Nielsen//NetRatings Spills Metric Guts

Nielsen//NetRatings (NNR) trades in information, metrics for Web
advertisers and publishers. And now the firm will tell us how it finds that information.

The Interactive Advertising
Bureau (IAB), which represents some of those who buy that
information, recently demanded that Nielsen explain its methods.

Today, the firm said it will open up its Internet audience measurement methods to a Media Rating Council’s (MRC) accreditation process. NNR also plans to continue an already-existing MRC research plan for
its panel procedures. The MRC is under the oversight of the U.S. Congress.

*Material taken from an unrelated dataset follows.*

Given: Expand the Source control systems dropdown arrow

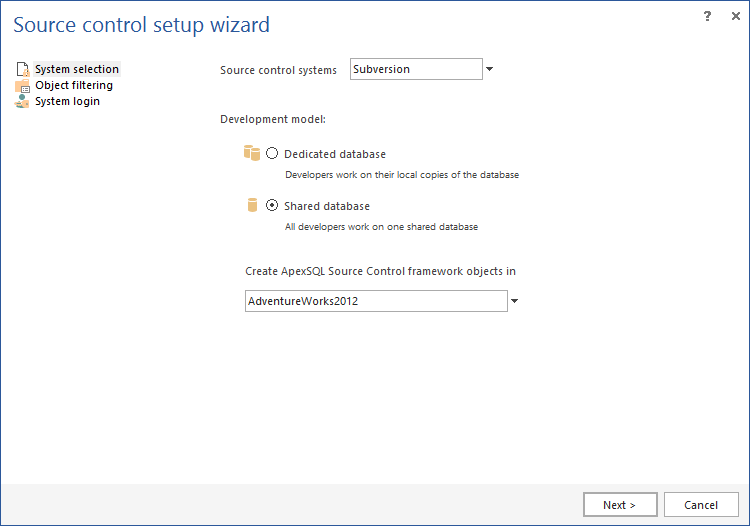Looking at the screenshot, I should pos(490,70).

“The MRC process is the only audit that certifies to clients and to
the industry that we have fully disclosed our methodology and that we
are executing against that methodology,” NetRatings vice president
Manish Bhatia said in a statement.

NNR committed to an MRC audit of two of its metrics tools: NetRatings’ desktop meter, which collects in real time Web site visits, time spent and pages viewed by Internet users; and NetRatings’ patented page-tagging technology. NNR also plans to continue an already-existing MRC research plan for its panel procedures.

In late April, IAB President and CEO
Randall Rothenberg wrote an open letter to comScore President Magid
Abraham and Nielsen//NetRatings President and CEO William Pulver in
which Rothenberg said he wanted their companies to commit their
interactive-audience measurement processes to a third-party audit.

The problem, Rothenberg wrote, is that NNR and comScore numbers are
still based on small samples of Internet users.

The sample sets are called “panels” in the advertising industry, and
Rothenberg said their quaintness, recalling how in the 20th
century there were “small panels of Americans who allowed their TV
sets to be wired, filled in diaries, or sent prepaid postcards
listing their preferences back to the research firms in the Princeton-New York corridor.”

Quoting himself from an article in an 1998 issue of Wired, Rothenberg
explained how these panels fail to take advantage of what he has
always seen as the Internet’s promise: “its ability to tell, to a
high degree of certitude, how many people are coming to, perusing,
and engaging with a media outlet.”

Panel measurements, he argued, are the cause for discrepancies
between server logs and the numbers comScore and NNR publish. Those
discrepancies make it too hard for advertisers to determine if they
are getting what they are paying for at a time when they are
increasingly relying on the Internet to market.